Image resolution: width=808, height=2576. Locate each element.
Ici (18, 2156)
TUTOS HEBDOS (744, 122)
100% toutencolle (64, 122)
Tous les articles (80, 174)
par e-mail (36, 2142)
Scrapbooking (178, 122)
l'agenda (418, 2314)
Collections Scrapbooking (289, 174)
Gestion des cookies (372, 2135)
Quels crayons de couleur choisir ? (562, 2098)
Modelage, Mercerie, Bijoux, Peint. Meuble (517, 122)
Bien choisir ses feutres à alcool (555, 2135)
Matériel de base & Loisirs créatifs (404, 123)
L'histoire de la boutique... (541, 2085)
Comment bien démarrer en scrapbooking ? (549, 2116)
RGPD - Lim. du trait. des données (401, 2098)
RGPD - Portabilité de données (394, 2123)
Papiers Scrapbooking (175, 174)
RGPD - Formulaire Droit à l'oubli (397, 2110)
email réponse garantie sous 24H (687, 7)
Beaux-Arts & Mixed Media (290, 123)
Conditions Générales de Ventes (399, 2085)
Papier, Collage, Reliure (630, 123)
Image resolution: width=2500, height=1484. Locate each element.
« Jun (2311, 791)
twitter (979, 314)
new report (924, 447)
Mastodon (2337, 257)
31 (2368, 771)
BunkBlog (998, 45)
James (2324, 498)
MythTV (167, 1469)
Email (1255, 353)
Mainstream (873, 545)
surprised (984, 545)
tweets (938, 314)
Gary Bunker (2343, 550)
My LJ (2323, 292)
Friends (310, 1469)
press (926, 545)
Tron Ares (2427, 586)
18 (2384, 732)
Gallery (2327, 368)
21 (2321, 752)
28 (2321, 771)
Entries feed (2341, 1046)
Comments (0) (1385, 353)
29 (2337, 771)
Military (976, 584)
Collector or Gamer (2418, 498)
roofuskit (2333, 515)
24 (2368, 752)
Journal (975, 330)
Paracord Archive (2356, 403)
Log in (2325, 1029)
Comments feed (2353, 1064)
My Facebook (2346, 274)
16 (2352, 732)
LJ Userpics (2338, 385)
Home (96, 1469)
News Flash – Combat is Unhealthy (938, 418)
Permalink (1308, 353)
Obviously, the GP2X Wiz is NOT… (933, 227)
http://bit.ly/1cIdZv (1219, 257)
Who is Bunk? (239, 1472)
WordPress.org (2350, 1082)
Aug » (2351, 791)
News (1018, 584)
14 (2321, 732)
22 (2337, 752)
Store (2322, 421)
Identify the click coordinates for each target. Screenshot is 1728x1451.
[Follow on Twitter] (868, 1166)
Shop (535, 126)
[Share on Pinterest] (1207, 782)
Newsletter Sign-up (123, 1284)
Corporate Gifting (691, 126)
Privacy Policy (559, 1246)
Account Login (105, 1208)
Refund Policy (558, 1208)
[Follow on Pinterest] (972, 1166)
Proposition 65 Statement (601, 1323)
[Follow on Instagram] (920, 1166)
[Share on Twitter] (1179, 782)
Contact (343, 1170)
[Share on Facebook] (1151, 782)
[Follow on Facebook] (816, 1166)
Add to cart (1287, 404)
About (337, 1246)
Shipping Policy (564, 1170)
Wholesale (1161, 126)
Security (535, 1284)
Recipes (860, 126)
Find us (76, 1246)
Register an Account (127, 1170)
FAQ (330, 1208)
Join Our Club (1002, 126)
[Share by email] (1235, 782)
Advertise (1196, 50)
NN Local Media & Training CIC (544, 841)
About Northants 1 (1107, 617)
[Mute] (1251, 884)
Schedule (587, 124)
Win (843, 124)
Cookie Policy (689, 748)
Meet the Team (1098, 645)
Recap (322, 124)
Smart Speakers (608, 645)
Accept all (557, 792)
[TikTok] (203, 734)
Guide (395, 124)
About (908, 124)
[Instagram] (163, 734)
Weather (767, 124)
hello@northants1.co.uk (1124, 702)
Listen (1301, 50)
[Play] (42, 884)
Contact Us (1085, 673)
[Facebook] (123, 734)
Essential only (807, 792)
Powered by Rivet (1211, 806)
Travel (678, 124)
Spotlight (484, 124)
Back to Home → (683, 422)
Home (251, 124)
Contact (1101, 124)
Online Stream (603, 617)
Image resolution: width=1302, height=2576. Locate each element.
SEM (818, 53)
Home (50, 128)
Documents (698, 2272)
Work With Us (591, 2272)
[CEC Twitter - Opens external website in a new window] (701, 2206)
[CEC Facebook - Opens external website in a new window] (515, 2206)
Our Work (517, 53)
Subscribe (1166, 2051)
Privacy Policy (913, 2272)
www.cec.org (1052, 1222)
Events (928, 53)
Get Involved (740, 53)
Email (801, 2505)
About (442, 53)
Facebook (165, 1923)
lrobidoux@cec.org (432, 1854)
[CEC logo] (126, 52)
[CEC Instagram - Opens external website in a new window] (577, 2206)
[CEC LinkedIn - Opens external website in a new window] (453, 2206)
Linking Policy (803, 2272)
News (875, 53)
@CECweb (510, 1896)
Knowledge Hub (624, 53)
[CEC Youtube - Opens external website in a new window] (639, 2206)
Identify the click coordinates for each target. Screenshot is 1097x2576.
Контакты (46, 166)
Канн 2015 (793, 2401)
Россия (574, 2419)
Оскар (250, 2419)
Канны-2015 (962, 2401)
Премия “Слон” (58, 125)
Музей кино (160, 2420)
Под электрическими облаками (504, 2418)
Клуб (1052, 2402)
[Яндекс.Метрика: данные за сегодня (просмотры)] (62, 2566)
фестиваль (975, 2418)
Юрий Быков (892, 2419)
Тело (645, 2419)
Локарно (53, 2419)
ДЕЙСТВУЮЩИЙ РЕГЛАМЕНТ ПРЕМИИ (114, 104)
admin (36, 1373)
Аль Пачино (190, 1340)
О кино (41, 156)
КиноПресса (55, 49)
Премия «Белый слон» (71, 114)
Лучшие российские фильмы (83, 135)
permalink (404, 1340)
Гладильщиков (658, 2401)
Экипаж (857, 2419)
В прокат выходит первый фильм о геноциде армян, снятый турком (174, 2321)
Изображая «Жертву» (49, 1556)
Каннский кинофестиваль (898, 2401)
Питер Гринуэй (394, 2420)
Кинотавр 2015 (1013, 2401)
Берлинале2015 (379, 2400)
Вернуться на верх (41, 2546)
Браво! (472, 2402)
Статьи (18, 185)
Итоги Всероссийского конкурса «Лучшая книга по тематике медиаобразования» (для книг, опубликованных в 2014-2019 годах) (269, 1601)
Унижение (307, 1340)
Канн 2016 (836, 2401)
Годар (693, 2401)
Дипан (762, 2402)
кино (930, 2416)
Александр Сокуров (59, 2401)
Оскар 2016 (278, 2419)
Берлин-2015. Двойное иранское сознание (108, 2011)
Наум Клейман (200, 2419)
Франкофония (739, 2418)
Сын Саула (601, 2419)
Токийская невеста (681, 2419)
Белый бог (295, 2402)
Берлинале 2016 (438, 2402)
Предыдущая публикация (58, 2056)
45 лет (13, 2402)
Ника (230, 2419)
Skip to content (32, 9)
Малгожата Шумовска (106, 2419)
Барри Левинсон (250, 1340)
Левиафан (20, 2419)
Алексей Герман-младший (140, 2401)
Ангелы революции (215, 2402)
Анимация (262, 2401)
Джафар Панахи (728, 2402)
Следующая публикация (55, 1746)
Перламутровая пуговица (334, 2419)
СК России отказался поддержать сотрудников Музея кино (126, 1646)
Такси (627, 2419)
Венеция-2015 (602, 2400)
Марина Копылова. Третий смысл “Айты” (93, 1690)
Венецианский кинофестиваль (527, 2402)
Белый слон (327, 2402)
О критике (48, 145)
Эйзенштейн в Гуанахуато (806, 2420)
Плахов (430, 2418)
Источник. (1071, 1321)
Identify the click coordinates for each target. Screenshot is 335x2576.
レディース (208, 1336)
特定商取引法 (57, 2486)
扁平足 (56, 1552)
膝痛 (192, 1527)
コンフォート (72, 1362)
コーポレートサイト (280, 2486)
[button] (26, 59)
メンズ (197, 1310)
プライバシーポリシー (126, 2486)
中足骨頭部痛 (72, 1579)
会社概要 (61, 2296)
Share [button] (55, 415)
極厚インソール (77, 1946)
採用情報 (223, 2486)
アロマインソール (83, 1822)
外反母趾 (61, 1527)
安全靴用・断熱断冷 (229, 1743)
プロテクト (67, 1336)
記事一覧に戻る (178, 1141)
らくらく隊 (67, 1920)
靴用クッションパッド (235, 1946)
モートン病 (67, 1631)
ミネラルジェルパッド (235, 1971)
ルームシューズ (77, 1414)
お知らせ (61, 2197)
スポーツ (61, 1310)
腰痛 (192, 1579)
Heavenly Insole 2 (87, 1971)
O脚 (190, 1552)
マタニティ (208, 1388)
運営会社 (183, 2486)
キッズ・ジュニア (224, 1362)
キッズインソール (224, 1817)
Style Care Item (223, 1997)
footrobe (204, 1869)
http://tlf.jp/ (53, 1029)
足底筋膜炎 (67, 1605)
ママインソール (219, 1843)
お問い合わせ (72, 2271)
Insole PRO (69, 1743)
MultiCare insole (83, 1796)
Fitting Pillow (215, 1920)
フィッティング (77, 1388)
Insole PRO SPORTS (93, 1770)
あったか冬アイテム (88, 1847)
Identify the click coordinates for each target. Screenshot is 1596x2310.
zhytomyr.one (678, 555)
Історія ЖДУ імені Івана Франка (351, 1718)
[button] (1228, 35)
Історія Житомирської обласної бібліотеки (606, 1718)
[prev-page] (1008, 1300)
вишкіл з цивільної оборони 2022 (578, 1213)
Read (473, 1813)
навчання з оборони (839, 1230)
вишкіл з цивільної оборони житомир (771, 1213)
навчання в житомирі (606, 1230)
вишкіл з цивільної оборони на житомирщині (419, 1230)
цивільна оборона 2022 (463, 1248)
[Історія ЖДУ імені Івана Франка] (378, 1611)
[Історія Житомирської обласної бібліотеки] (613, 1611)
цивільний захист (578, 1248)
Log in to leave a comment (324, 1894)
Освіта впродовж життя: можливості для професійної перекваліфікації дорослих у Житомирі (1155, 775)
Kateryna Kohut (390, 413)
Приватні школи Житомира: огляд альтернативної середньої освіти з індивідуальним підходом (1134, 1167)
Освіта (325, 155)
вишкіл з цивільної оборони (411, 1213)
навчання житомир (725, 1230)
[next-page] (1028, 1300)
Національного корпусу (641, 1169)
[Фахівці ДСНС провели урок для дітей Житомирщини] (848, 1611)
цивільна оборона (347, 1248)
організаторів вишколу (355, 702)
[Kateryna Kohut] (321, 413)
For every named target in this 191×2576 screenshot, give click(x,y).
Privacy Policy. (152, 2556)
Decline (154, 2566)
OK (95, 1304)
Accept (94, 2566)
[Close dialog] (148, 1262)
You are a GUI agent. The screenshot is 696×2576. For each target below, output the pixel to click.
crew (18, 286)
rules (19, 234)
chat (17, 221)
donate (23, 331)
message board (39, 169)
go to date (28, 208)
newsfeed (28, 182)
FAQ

☆ ☆ ☆

(WORK ORDER): Please give back exactly the lines of this listing beginning at the line with "Вернуться на верх (41, 2546)" and ending with the line with "Следующая публикация (55, 1746)", both included, and nothing else.

(THE ANSWER):
Вернуться на верх (41, 2546)
Браво! (472, 2402)
Статьи (18, 185)
Итоги Всероссийского конкурса «Лучшая книга по тематике медиаобразования» (для книг, опубликованных в 2014-2019 годах) (269, 1601)
Унижение (307, 1340)
Канн 2016 (836, 2401)
Годар (693, 2401)
Дипан (762, 2402)
кино (930, 2416)
Александр Сокуров (59, 2401)
Оскар 2016 (278, 2419)
Берлин-2015. Двойное иранское сознание (108, 2011)
Наум Клейман (200, 2419)
Франкофония (739, 2418)
Сын Саула (601, 2419)
Токийская невеста (681, 2419)
Белый бог (295, 2402)
Берлинале 2016 (438, 2402)
Предыдущая публикация (58, 2056)
45 лет (13, 2402)
Ника (230, 2419)
Skip to content (32, 9)
Малгожата Шумовска (106, 2419)
Барри Левинсон (250, 1340)
Левиафан (20, 2419)
Алексей Герман-младший (140, 2401)
Ангелы революции (215, 2402)
Анимация (262, 2401)
Джафар Панахи (728, 2402)
Следующая публикация (55, 1746)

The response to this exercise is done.